Voula was understandable upset:
“I have not slept at all and to be honest I am still trying to come to terms with what has happened,” she told Reuters. “I am trying to stay calm otherwise I would lose control.
“I am thankful to my coach and family and so many other people who have stuck by me…. After so many years of hurt and sacrifices to try and get to my first Olympics I am very bitter and upset. But what has upset me the most is the excessive reaction and speed of the disciplinary decision.
“I don’t know if they want to make an example out of me because of my profile, this is for others to judge, but what I believe is that they used their maximum disciplinary power on me for this,” Papachristou said. “They went straight to the final stage in excluding me from the team, which was highly excessive.”

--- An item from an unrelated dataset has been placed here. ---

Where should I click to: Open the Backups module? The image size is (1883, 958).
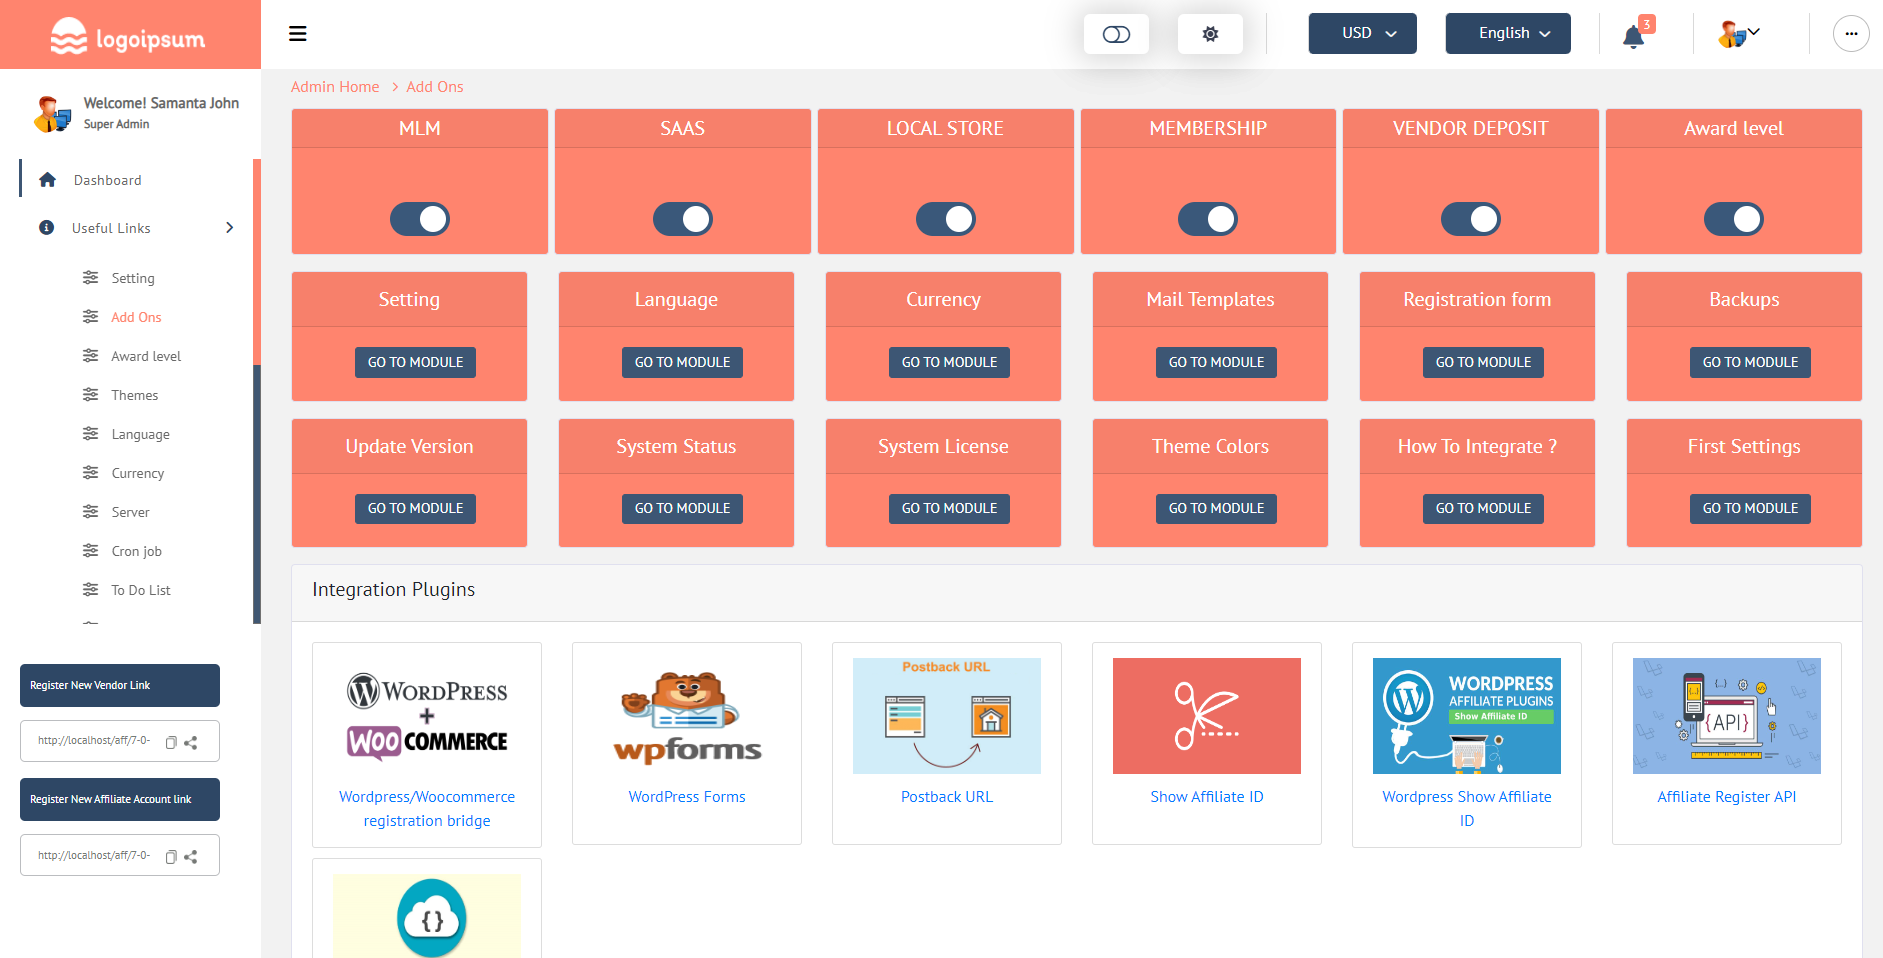1749,362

Just three days later, Switzerland’s soccer player Michel Morganella was banned from the London games for a tweet he sent after the country’s 2-1 loss to South Korea. In a moment of anger, he later clarifies, his tweet was not only derogatory but violently offensive.
He showed more remorse and understanding than Voula, however, in his response, calling it a “huge mistake” and commenting that he was “truly sorry for the people in South Korea, for footballers, but also for the Swiss delegation and the Swiss football in general.”
He made clear in this statement through Swiss Olympics:
“It’s clear that I’m accepting the consequences.”
These two instances shed light on the growing need for the incorporation of social media guidelines in an Olympic Charter. While the charter makes clear its principles, the recent trend in social media creates tensions that have yet to be resolved.
What’s your take on these two instances? Does the punishment fit the crime? What should be done to prevent animosity from spreading on social networks during the Olympic Games?